# Elon Musk trolls Jeff Bezos, calling him a copycat after Amazon acquires self-driving-car startup Zoox



## goneubering (Aug 17, 2017)

https://www.businessinsider.com/elon-musk-jeff-bezos-copy-cat-amazon-acquired-zoox-2020-6
Zoox's vehicles are designed for ride-hailing, unlike Tesla's, which are designed to go directly to customers.

Tesla and Zoox have traded jabs before. Musk said in 2019 that by mid-2020, his company's self-driving cars would be fully operational without human interaction, meaning drivers wouldn't have to look at the road while driving. At Business Insider's 2019 IGNITION conference, Zoox cofounder and Chief Technology Officer Jesse Levinson said there was no chance of that happening.

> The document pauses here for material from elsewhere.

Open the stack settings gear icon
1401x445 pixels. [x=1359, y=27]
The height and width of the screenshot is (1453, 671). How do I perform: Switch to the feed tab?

"They don't have enough sensors or computers to do that given any remotely known technology that exists that humans have ever created," Levinson said at the conference, adding "they're great cars" and that the Tesla Autopilot system "on the freeway is, I think, the best out there ... I think if he focused on that aspect it would be better received."


----------



## tohunt4me (Nov 23, 2015)

goneubering said:


> https://www.businessinsider.com/elon-musk-jeff-bezos-copy-cat-amazon-acquired-zoox-2020-6
> Zoox's vehicles are designed for ride-hailing, unlike Tesla's, which are designed to go directly to customers.
> 
> Tesla and Zoox have traded jabs before. Musk said in 2019 that by mid-2020, his company's self-driving cars would be fully operational without human interaction, meaning drivers wouldn't have to look at the road while driving. At Business Insider's 2019 IGNITION conference, Zoox cofounder and Chief Technology Officer Jesse Levinson said there was no chance of that happening.
> ...


Thats it !

Its on Now !!!

Bezos is GOING TO MARS !


----------



## Mash Ghasem (Jan 12, 2020)

It's about high time the Coca-Cola Company went into the self driving car business. :whistling:


----------



## The Gift of Fish (Mar 17, 2017)

goneubering said:


> Tesla and Zoox have traded jabs before. Musk said in 2019 that by mid-2020, his company's self-driving cars would be fully operational without human interaction, meaning drivers wouldn't have to look at the road while driving. At Business Insider's 2019 IGNITION conference, Zoox cofounder and Chief Technology Officer Jesse Levinson said there was no chance of that happening.


I think anyone with half a brain knew that people who believed fully SDC by mid 2020 were in cloud cuckoo land. There were a few crazies on here such as @RamzFanz, tomato / tomatopaste etc etc who used to claim that self driving car services were going to launch commercially "any day now" (or even that they had already launched) back in 2018 and 2019. Thankfully they've stopped posting now.


----------